In addition overseas competition will force down the price as overseas manufacturers are not under the same lobbying pressures as those in the USA. So there will be more choice of product. In the past the EV market was a fiction at best. I think it is real now.
My first laptop cost a month's salary now it costs a day's. The market is set such that the same rules can apply to EVs. It is almost like we need a Moore's Law for EVs !!
Neil
Do I get a PhD now?
The summarized daily driving is the more important number. It seems to be around 40 miles +/- 10 miles, so much higher than the average trip, and its round trip). Still, that sounds great, but it also means that *most* persons could be doing a lot of driving above the average, for example every third day, or weekend. More important would be to ask:
What is the maximum daily driving in a week (including the weekend), and what is the maximum daily driving in 1 month or in 3 months. A single line in a graph can't even answer this question.

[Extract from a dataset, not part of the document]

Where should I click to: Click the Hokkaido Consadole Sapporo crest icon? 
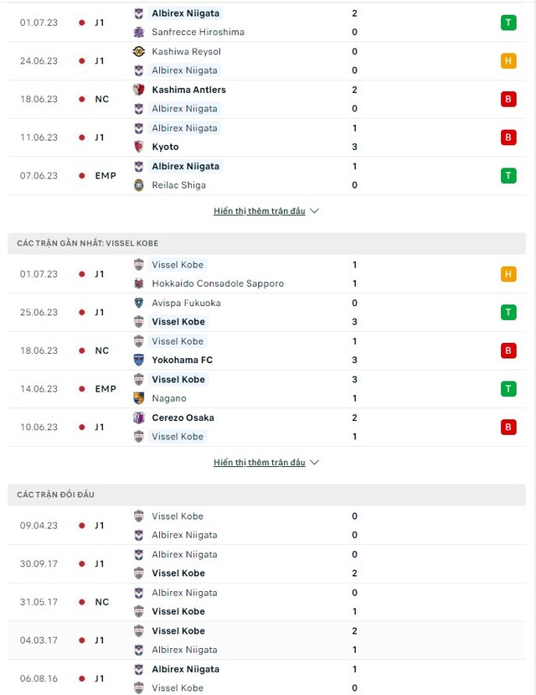139,283
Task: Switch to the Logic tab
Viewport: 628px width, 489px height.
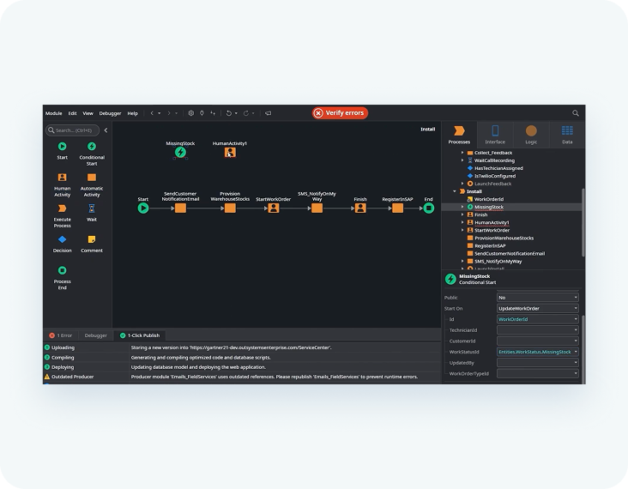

How many drivers would need to rent a car, how often per year, for an EV with a range of 40, 80, 120, 200, 300 miles, if that EV was their only car? And how many of them would be willing to actually do rent as often as needed, given the current lack of fast-charging networks? How many of them have a second car available which they could easily use instead?
That would lead you to believe that the Volt ( range EPA 35 miles, inofficially 40-50 miles) could do almost all driving electrically. However, real-word experience shows that it is actually 2/3 electrically: out of 2 million miles driven by Volts as of August 2011, about 700,000 miles were by gasoline.
So most is in fact electrically, but not as much as you might expect from the report.